Série d'exercices:
1 - Selon le passage consacré aux exemples de Toynbee, quelle région voisine Sparte choisit-elle de coloniser plutôt que d'établir des comptoirs autour de la Méditerranée ?
2 - Énumérez toutes les régions où, d'après le passage consacré aux exemples de Toynbee, Tamerlan mena des expéditions sans but.
3 - Rédigez la suite du passage consacré aux exemples de Toynbee, à partir de sa dernière phrase.

Texte à lire:
=======

Toynbee fonde sa démonstration sur plusieurs exemples.

Celui de Sparte, cité-État qui, à l’établissement de comptoirs autour de la Méditerranée, préféra la colonisation de la Messénie voisine, où, pour maintenir sa domination, elle finit par s’enkyster dans un militarisme autarcique qui l’empêcha de s’adapter au régime d’échanges dont elle aurait eu besoin au IVᵉ siècle av. J.-C.

Celui de l’Assyrie militariste, dont le surarmement et l’activisme guerrier provoquèrent la perte par la conquête de territoires trop vastes qu’il fallut gouverner d’une main de fer. Ce régime de terreur fédéra les peuples vaincus dans un vaste front antiassyrien, alors que les guerres avaient fortement réduit sa population tout en accroissant celle des esclaves dont la culture supplanta peu à peu celle des vainqueurs.

Celui du royaume de Charlemagne, exténué par des guerres d’usure en Italie qui le détournèrent de sa tâche essentielle, la poursuite de la grande guerre contre les Saxons.

Celui de Tamerlan dont l’Empire disparut après le gaspillage de ses réserves dans des expéditions sans but en Iran, en Irak, dans l’Inde, en Anatolie et en Syrie au lieu d’avoir imposé la paix aux nomades eurasiens de l’Empire de Gengis Khan.

=======

Lignes de données:
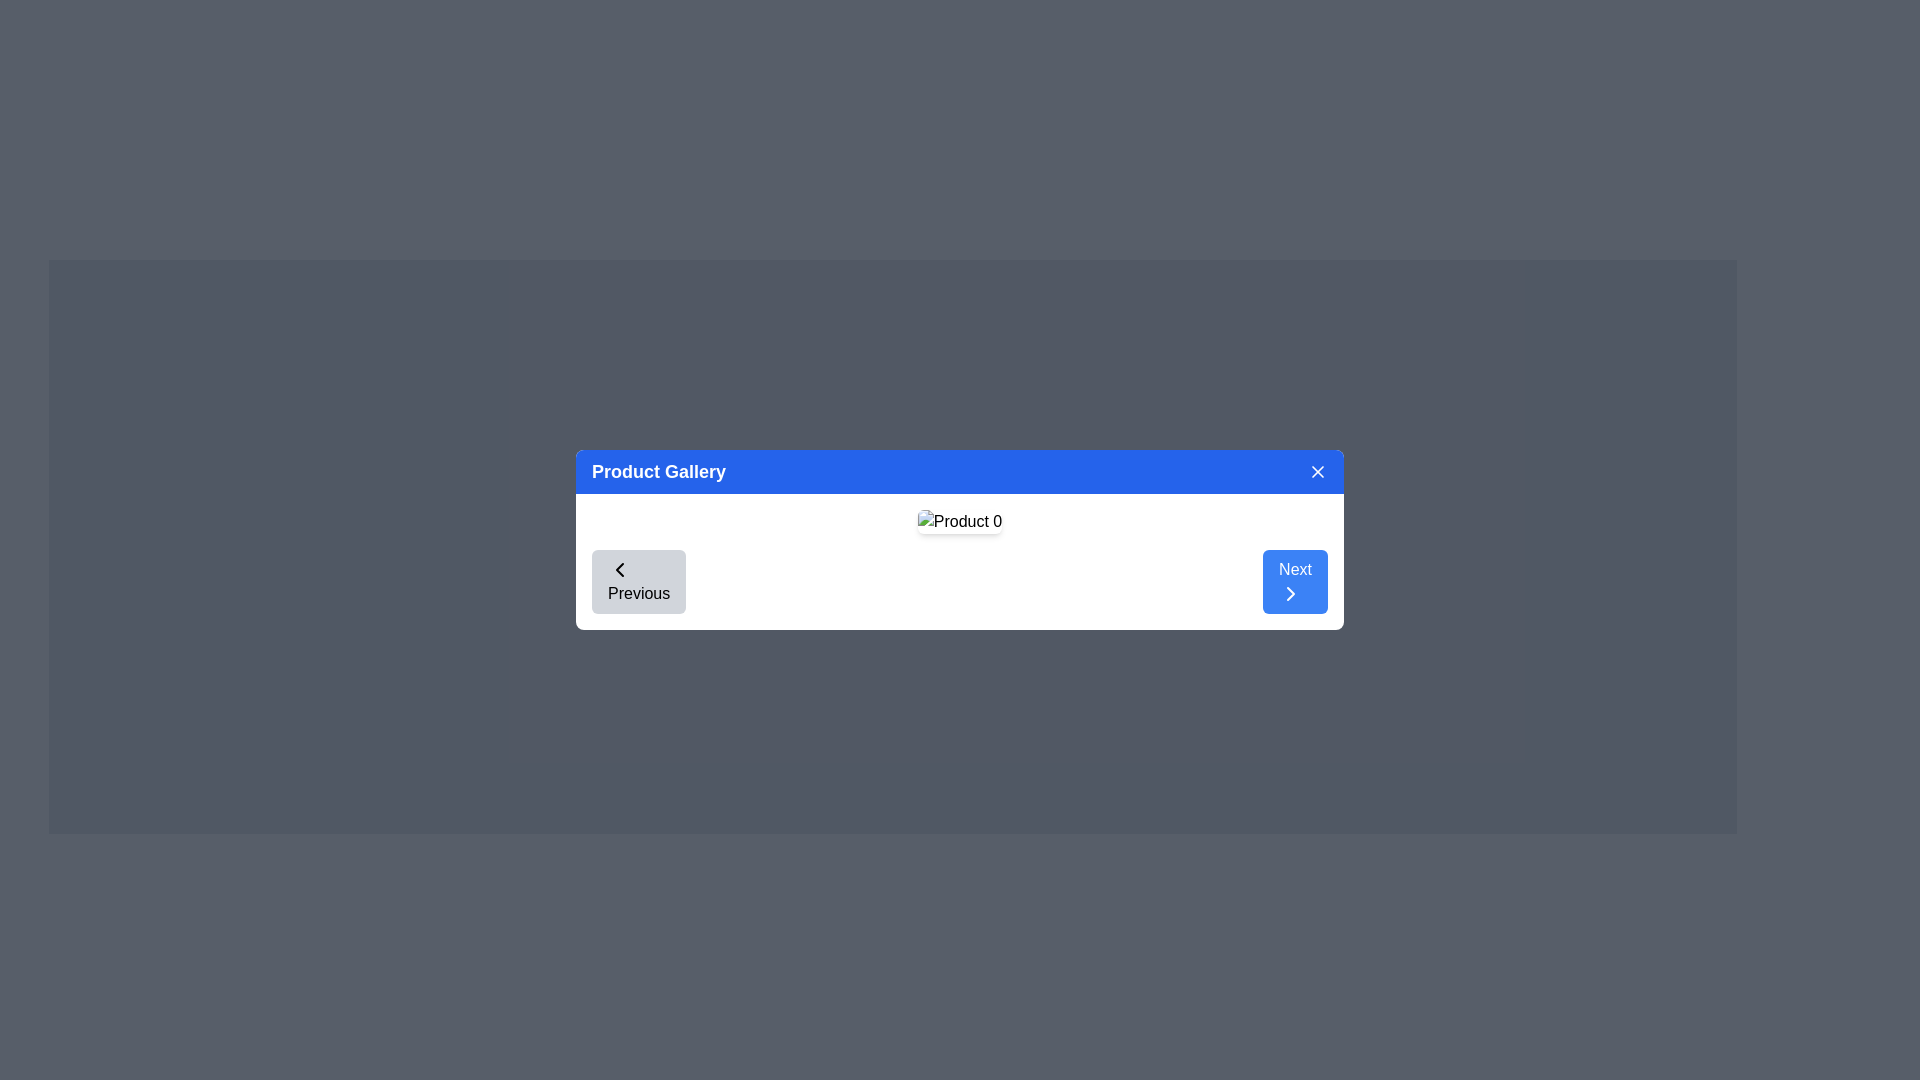 This screenshot has height=1080, width=1920. What do you see at coordinates (618, 570) in the screenshot?
I see `the 'Previous' button located in the bottom left corner of the Product Gallery modal, which features a left chevron arrow icon with a black outline` at bounding box center [618, 570].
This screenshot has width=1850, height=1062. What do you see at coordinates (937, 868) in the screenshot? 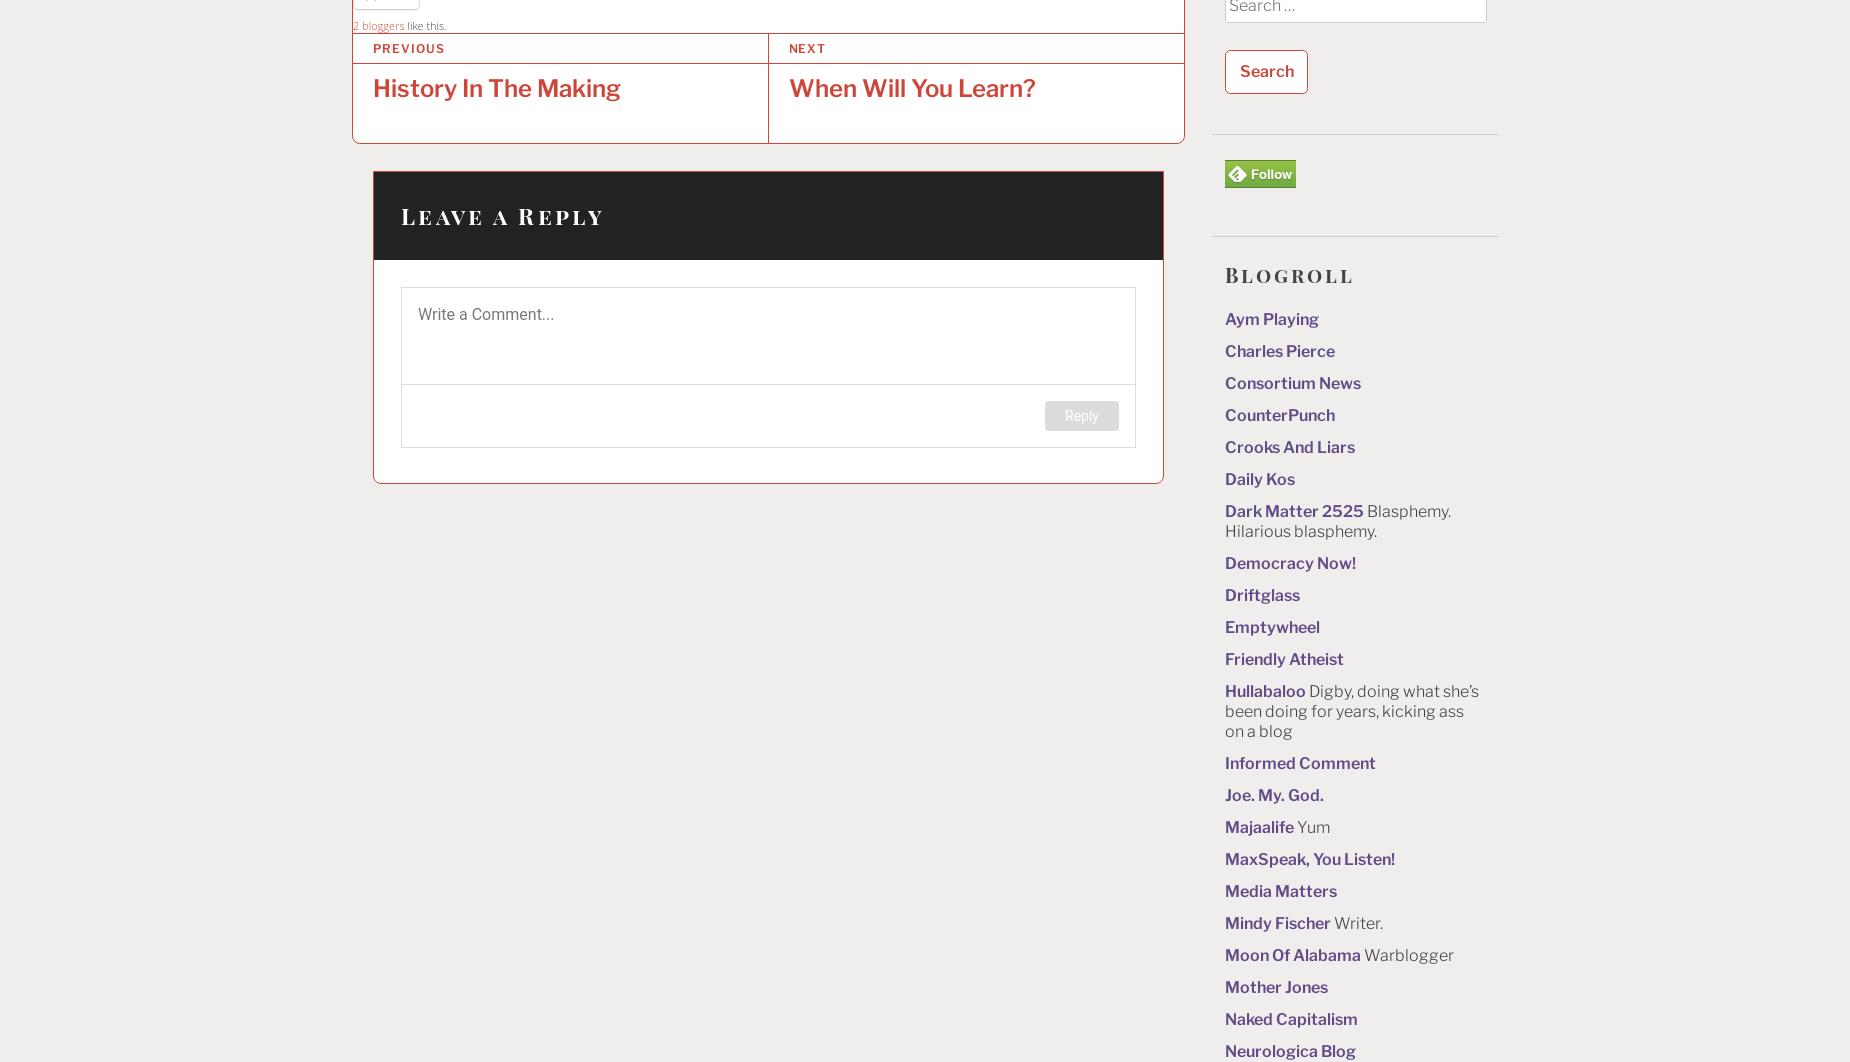
I see `'Search powered by Jetpack'` at bounding box center [937, 868].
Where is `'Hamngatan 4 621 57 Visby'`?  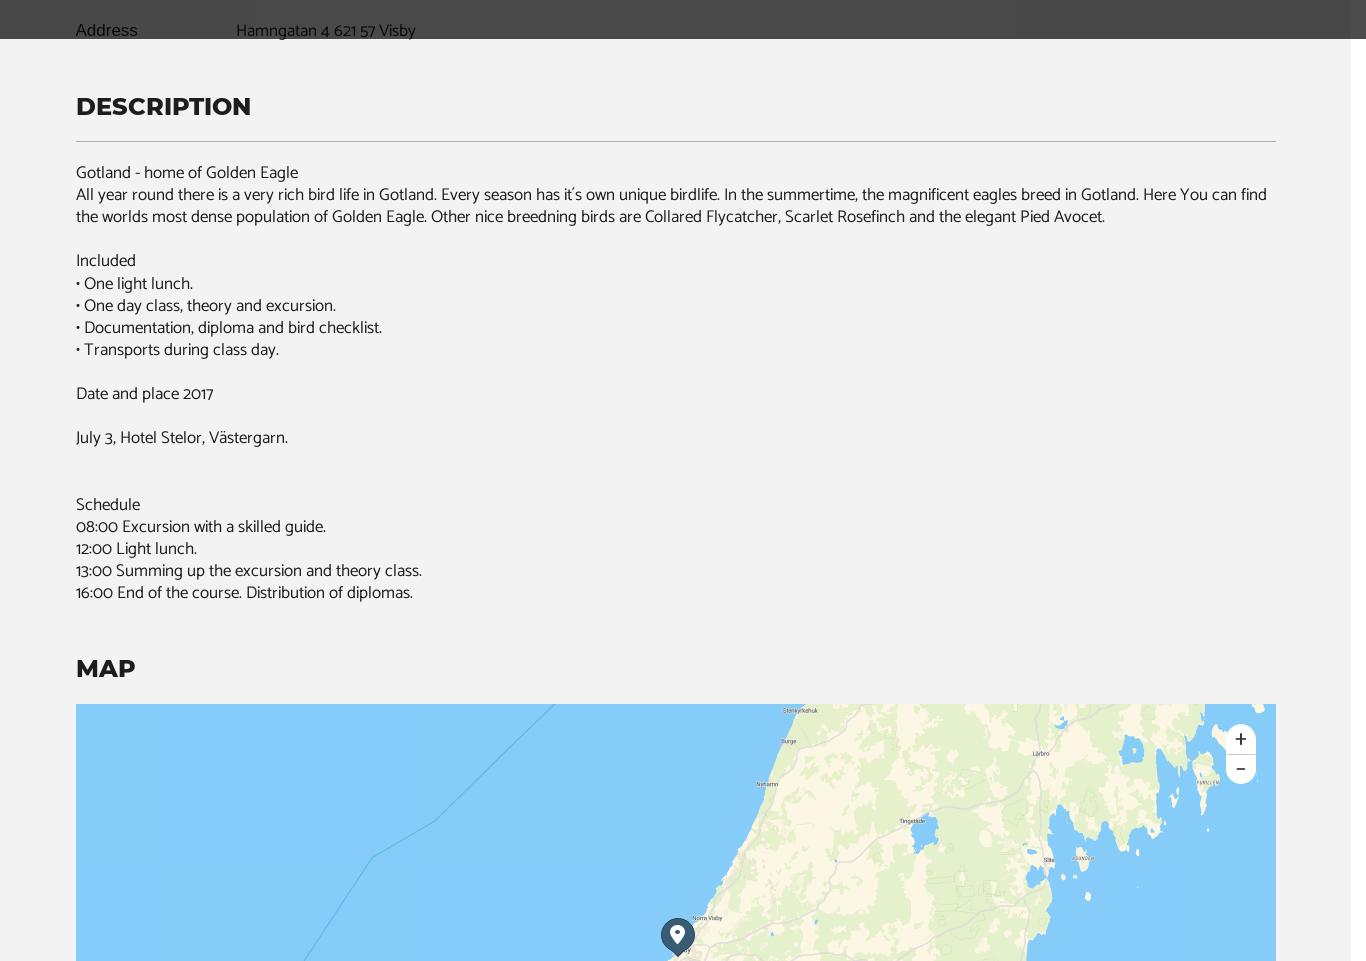 'Hamngatan 4 621 57 Visby' is located at coordinates (324, 30).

=======

Réponses aux consignes:
1 - La Messénie.

2 - L'Iran, l'Irak, l'Inde, l'Anatolie et la Syrie.

3 -
Toynbee compare au passage les techniques de guerre et l’efficacité des armements offensifs et défensifs, des grands sauriens du Mésozoïque, , de David et de Goliath dans la Bible, des phalanges macédoniennes, des légions romaines, des cataphractes irakiens, des guerriers tartares, de la cavalerie des Goths, de l’armée mamelouk, successivement endormis sur leurs lauriers.

Pour conclure en 1950 que « l’“été de la Saint-Martin” est passé, l’ère des troubles est revenue, et cette affreuse calamité vient frapper une génération qui a été élevée dans la fallacieuse conviction que les temps difficiles de jadis ont à tout jamais disparu ».

Comme en 2025 ?

PÉTRONE

Guerre et civilisation par Arnold J. Toynbee, édition établie par Albert V. Fowler, traduction de l’anglais par Albert Colnat, Paris, Éditions Gallimard, collection « Folio histoire », novembre 2025 [1953], 231 pp. en noir et blanc au format 10,8 x 17,8 cm sous couverture brochée en couleurs, 8,50 € (prix France)

TABLE DES MATIERES

NOTE LIMINAIRE

PRÉFACE DE L’ÉDITEUR

PRÉFACE DE L’AUTEUR

CHAPITRE PREMIER.

Le monde d’aujourd’hui malade de la guerre

CHAPITRE II.

Le militarisme et les vertus militaires

CHAPITRE III.

Sparte, l’État militaire

CHAPITRE IV.

L’Assyrie, l’homme fort armé

CHAPITRE V.

Le fardeau de Ninive. Charlemagne et Tamerlan

CHAPITRE VI.

L’enivrement de la victoire

CHAPITRE VII.

Goliath et David

CHAPITRE VIII.

Le prix du progrès dans la technique militaire

CHAPITRE IX.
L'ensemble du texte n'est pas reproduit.